Single-celled blue-green algae, or cyanobacteria, were the original, microscopic organisms that photosynthesized carbon dioxide (CO2) from Earth’s early atmosphere and converted it to oxygen (O2) some 2.45 million years ago1. This process made the world habitable by more complex organisms, like modern humans who showed up some 200,000 years ago.

Studies show that the algal lipids classed as fatty acids, such as omega-3 long-chain polyunsaturated fatty acids (LC-PUFAs) are among the most important lipids. Many higher organisms cannot produce these on their own, so algal LC-PUFAs that get concentrated up the food chain to insect larvae and all the way to migratory birds, for instance, are essential to healthy ecosystems and biodiversity.

Research by the Norfolk Ponds Project in the UK, for example, is investigating how high quality, managed ponds support algal lipids and in turn insect larval lipids that are essential to farmland birds, farmland biodiversity, and migratory birds. Incentivising estate owners to maintaining farmlands as healthy ecosystems will have long-term benefits to society.

role of algae
Figure 1

Understanding the Planet through Environmental Change

Algal lipids also serve as molecular fossils, or biomarkers, that record environmental conditions in the oceans, lakes and waterways around the world. For decades, haptophyte algae, mainly Emiliani huxleyi, that are surrounded by calcium carbonate scales, called coccoliths, have been used to measure sea-surface temperature from sediment cores long before we have human instrumental records.
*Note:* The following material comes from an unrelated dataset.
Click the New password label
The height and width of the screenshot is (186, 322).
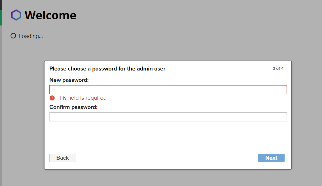coord(69,80)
These records extend back 10s of millions of years and identified that the Earth waxes and wanes between cold glacial periods, when Northern Hemisphere ice extends from the poles down to about 45°N latitude, and interglacial periods, like the last 15,000 years.

Applying the algal biomarkers from marine systems to lakes, now enables us to look at the rate of warming over the last 150-years and see that the rate warming in many locations is beyond anything that we have experienced during the Common Era (last 2,000 years).
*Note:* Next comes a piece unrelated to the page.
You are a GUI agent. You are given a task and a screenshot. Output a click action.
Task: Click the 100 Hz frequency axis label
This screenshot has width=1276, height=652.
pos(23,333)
The European Commission funded NAOUKSIP project, for example, uses a novel group of algal lipids called long-chain diols to quantitatively show that the rate of warming in high altitude sites of southern Europe has increased by two and half times over the last century.

These kinds of findings influence land management and require advanced, interdisciplinary research into calibrating these algal lipid biomarkers to modern environmental conditions. The goal of the European Research Council funded project, ALKENoNE (Figure 1 shows how alkenone molecules are related to temperature) is just that and aims to make the application of algal lipid biomarkers more universal.

role of algae
Haptophyte algae

Resource for Living Sustainably

Finally, the same type of algae whose coccoliths accumulated over geologic timescales to make up the Dover cliffs, are also responsible for the production of fossil algal lipids that society extracts as hydrocarbons or fossil fuels from depths of the ocean. Rather than continue to explore an increasingly depleted fossil source of fuel, modern algae – perhaps those that are related to the ancient algal fossil fuel producers – now hold promise to supply the needed hydrocarbon-based fuels.

The advantage of algal biofuel is that the algae remove CO2 from the Earth’s atmosphere which offsets their use, for example, in the transportation industry. They provide other harvestable resources, such as triacylglycerols, proteins, and nutrients and can be cultivated on non-arable land. The opportunity to make algal biofuels a viable resource currently faces challenges associated with energy efficiency harvesting lipids and converting it to biofuel. Most of the research along these lines is still in pilot stages and despite great promise requires a boost in investment.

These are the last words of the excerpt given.